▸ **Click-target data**
—————
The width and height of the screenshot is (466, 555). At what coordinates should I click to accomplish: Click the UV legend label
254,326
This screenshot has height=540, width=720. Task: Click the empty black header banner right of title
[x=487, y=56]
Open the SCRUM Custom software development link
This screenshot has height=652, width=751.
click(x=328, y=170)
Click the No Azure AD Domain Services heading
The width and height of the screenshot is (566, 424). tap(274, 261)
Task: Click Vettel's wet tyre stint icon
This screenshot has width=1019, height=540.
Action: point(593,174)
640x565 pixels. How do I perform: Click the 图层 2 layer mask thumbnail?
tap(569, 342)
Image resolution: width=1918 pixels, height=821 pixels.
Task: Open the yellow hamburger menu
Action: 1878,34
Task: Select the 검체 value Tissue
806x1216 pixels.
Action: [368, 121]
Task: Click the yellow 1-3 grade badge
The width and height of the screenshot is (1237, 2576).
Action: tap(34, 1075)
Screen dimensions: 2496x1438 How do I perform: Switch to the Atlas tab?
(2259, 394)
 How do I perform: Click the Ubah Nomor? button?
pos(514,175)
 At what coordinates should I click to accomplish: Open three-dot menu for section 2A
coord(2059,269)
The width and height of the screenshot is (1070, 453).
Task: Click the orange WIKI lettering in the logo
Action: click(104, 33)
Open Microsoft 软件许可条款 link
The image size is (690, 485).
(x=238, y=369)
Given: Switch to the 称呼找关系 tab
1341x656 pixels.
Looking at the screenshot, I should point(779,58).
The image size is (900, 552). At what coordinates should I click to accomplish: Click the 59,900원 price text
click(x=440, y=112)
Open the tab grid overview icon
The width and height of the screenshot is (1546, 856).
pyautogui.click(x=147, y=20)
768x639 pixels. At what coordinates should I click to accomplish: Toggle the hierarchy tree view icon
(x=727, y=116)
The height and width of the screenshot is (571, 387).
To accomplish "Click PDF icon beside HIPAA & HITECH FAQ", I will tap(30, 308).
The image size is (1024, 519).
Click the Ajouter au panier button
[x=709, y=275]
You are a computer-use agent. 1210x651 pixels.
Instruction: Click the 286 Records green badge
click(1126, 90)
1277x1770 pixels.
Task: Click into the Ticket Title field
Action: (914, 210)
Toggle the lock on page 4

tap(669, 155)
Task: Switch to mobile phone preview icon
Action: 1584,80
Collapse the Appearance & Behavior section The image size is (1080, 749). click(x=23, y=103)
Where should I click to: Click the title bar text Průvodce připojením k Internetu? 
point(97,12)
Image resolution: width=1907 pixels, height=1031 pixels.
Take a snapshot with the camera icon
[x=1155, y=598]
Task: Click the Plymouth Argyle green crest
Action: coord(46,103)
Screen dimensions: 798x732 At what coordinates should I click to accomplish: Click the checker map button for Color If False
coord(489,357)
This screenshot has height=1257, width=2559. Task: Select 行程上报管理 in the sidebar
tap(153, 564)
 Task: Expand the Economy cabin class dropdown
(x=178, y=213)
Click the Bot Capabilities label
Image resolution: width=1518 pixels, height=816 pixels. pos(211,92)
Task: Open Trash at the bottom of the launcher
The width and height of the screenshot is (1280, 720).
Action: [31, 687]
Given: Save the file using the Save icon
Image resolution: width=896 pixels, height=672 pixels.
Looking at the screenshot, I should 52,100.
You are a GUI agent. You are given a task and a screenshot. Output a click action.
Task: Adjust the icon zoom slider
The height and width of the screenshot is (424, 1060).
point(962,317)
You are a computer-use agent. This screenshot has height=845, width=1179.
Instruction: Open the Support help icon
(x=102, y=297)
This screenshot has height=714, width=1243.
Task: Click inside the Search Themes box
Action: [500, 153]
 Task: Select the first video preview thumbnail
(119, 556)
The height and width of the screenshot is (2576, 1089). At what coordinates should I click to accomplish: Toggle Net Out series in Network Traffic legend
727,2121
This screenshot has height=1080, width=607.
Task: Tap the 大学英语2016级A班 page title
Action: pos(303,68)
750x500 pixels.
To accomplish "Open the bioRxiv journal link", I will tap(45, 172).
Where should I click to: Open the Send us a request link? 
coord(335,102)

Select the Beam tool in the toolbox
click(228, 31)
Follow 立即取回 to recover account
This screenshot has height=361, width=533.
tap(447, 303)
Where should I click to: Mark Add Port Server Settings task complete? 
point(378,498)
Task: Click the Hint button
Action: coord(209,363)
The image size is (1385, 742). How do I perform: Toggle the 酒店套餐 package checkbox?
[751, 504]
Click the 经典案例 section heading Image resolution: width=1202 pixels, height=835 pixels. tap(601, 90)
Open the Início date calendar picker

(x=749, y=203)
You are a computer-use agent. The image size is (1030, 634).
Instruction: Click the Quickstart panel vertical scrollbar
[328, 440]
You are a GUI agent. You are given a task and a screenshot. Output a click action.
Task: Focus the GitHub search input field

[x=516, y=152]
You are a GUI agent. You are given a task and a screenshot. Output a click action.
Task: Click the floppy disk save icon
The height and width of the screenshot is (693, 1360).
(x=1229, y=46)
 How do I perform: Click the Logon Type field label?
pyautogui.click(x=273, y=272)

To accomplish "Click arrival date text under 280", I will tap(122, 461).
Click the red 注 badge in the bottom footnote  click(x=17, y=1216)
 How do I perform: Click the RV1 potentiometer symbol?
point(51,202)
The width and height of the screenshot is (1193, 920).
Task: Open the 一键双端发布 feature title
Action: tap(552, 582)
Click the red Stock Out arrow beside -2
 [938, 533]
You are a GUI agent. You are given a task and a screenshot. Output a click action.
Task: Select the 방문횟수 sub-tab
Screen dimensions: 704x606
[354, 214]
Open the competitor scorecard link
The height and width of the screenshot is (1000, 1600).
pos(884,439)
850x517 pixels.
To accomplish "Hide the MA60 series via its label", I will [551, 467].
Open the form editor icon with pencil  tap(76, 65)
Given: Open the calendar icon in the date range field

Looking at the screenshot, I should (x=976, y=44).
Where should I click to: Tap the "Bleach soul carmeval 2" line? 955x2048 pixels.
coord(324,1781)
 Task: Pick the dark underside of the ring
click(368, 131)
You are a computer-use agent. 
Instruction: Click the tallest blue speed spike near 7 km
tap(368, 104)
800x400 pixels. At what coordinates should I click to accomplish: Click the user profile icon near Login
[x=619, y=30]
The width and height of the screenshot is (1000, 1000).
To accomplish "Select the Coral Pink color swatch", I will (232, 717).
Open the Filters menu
—————
▸ **WHAT NEEDS TO BE DONE**
Copy every line of the items above word for word.

▸ **SOLUTION TO THIS TASK**
The width and height of the screenshot is (466, 555). At what coordinates should I click to accomplish: Click the UV legend label
254,326
This screenshot has height=540, width=720. Task: Click the empty black header banner right of title
[x=487, y=56]
Open the SCRUM Custom software development link
This screenshot has height=652, width=751.
click(x=328, y=170)
Click the No Azure AD Domain Services heading
The width and height of the screenshot is (566, 424). tap(274, 261)
Task: Click Vettel's wet tyre stint icon
This screenshot has width=1019, height=540.
Action: point(593,174)
640x565 pixels. How do I perform: Click the 图层 2 layer mask thumbnail?
tap(569, 342)
Image resolution: width=1918 pixels, height=821 pixels.
Task: Open the yellow hamburger menu
Action: 1878,34
Task: Select the 검체 value Tissue
806x1216 pixels.
Action: [368, 121]
Task: Click the yellow 1-3 grade badge
The width and height of the screenshot is (1237, 2576).
Action: tap(34, 1075)
Screen dimensions: 2496x1438 How do I perform: Switch to the Atlas tab?
(2259, 394)
 How do I perform: Click the Ubah Nomor? button?
pos(514,175)
 At what coordinates should I click to accomplish: Open three-dot menu for section 2A
coord(2059,269)
The width and height of the screenshot is (1070, 453).
Task: Click the orange WIKI lettering in the logo
Action: click(104, 33)
Open Microsoft 软件许可条款 link
The image size is (690, 485).
(x=238, y=369)
Given: Switch to the 称呼找关系 tab
1341x656 pixels.
Looking at the screenshot, I should point(779,58).
The image size is (900, 552). At what coordinates should I click to accomplish: Click the 59,900원 price text
click(x=440, y=112)
Open the tab grid overview icon
The width and height of the screenshot is (1546, 856).
pyautogui.click(x=147, y=20)
768x639 pixels. At what coordinates should I click to accomplish: Toggle the hierarchy tree view icon
(x=727, y=116)
The height and width of the screenshot is (571, 387).
To accomplish "Click PDF icon beside HIPAA & HITECH FAQ", I will tap(30, 308).
The image size is (1024, 519).
Click the Ajouter au panier button
[x=709, y=275]
You are a computer-use agent. 1210x651 pixels.
Instruction: Click the 286 Records green badge
click(1126, 90)
1277x1770 pixels.
Task: Click into the Ticket Title field
Action: (914, 210)
Toggle the lock on page 4

tap(669, 155)
Task: Switch to mobile phone preview icon
Action: 1584,80
Collapse the Appearance & Behavior section The image size is (1080, 749). click(x=23, y=103)
Where should I click to: Click the title bar text Průvodce připojením k Internetu? 
point(97,12)
Image resolution: width=1907 pixels, height=1031 pixels.
Take a snapshot with the camera icon
[x=1155, y=598]
Task: Click the Plymouth Argyle green crest
Action: coord(46,103)
Screen dimensions: 798x732 At what coordinates should I click to accomplish: Click the checker map button for Color If False
coord(489,357)
This screenshot has height=1257, width=2559. Task: Select 行程上报管理 in the sidebar
tap(153, 564)
 Task: Expand the Economy cabin class dropdown
(x=178, y=213)
Click the Bot Capabilities label
Image resolution: width=1518 pixels, height=816 pixels. pos(211,92)
Task: Open Trash at the bottom of the launcher
The width and height of the screenshot is (1280, 720).
Action: [31, 687]
Given: Save the file using the Save icon
Image resolution: width=896 pixels, height=672 pixels.
Looking at the screenshot, I should 52,100.
You are a GUI agent. You are given a task and a screenshot. Output a click action.
Task: Adjust the icon zoom slider
The height and width of the screenshot is (424, 1060).
point(962,317)
You are a computer-use agent. This screenshot has height=845, width=1179.
Instruction: Open the Support help icon
(x=102, y=297)
This screenshot has height=714, width=1243.
Task: Click inside the Search Themes box
Action: [500, 153]
 Task: Select the first video preview thumbnail
(119, 556)
The height and width of the screenshot is (2576, 1089). At what coordinates should I click to accomplish: Toggle Net Out series in Network Traffic legend
727,2121
This screenshot has height=1080, width=607.
Task: Tap the 大学英语2016级A班 page title
Action: pos(303,68)
750x500 pixels.
To accomplish "Open the bioRxiv journal link", I will tap(45, 172).
Where should I click to: Open the Send us a request link? 
coord(335,102)

Select the Beam tool in the toolbox
click(228, 31)
Follow 立即取回 to recover account
This screenshot has height=361, width=533.
tap(447, 303)
Where should I click to: Mark Add Port Server Settings task complete? 
point(378,498)
Task: Click the Hint button
Action: coord(209,363)
The image size is (1385, 742). How do I perform: Toggle the 酒店套餐 package checkbox?
[751, 504]
Click the 经典案例 section heading Image resolution: width=1202 pixels, height=835 pixels. tap(601, 90)
Open the Início date calendar picker

(x=749, y=203)
You are a computer-use agent. The image size is (1030, 634).
Instruction: Click the Quickstart panel vertical scrollbar
[328, 440]
You are a GUI agent. You are given a task and a screenshot. Output a click action.
Task: Focus the GitHub search input field

[x=516, y=152]
You are a GUI agent. You are given a task and a screenshot. Output a click action.
Task: Click the floppy disk save icon
The height and width of the screenshot is (693, 1360).
(x=1229, y=46)
 How do I perform: Click the Logon Type field label?
pyautogui.click(x=273, y=272)

To accomplish "Click arrival date text under 280", I will tap(122, 461).
Click the red 注 badge in the bottom footnote  click(x=17, y=1216)
 How do I perform: Click the RV1 potentiometer symbol?
point(51,202)
The width and height of the screenshot is (1193, 920).
Task: Open the 一键双端发布 feature title
Action: tap(552, 582)
Click the red Stock Out arrow beside -2
 [938, 533]
You are a GUI agent. You are given a task and a screenshot. Output a click action.
Task: Select the 방문횟수 sub-tab
Screen dimensions: 704x606
[354, 214]
Open the competitor scorecard link
The height and width of the screenshot is (1000, 1600).
pos(884,439)
850x517 pixels.
To accomplish "Hide the MA60 series via its label", I will [551, 467].
Open the form editor icon with pencil  tap(76, 65)
Given: Open the calendar icon in the date range field

Looking at the screenshot, I should (x=976, y=44).
Where should I click to: Tap the "Bleach soul carmeval 2" line? 955x2048 pixels.
coord(324,1781)
 Task: Pick the dark underside of the ring
click(368, 131)
You are a computer-use agent. 
Instruction: Click the tallest blue speed spike near 7 km
tap(368, 104)
800x400 pixels. At what coordinates should I click to accomplish: Click the user profile icon near Login
[x=619, y=30]
The width and height of the screenshot is (1000, 1000).
To accomplish "Select the Coral Pink color swatch", I will (232, 717).
Open the Filters menu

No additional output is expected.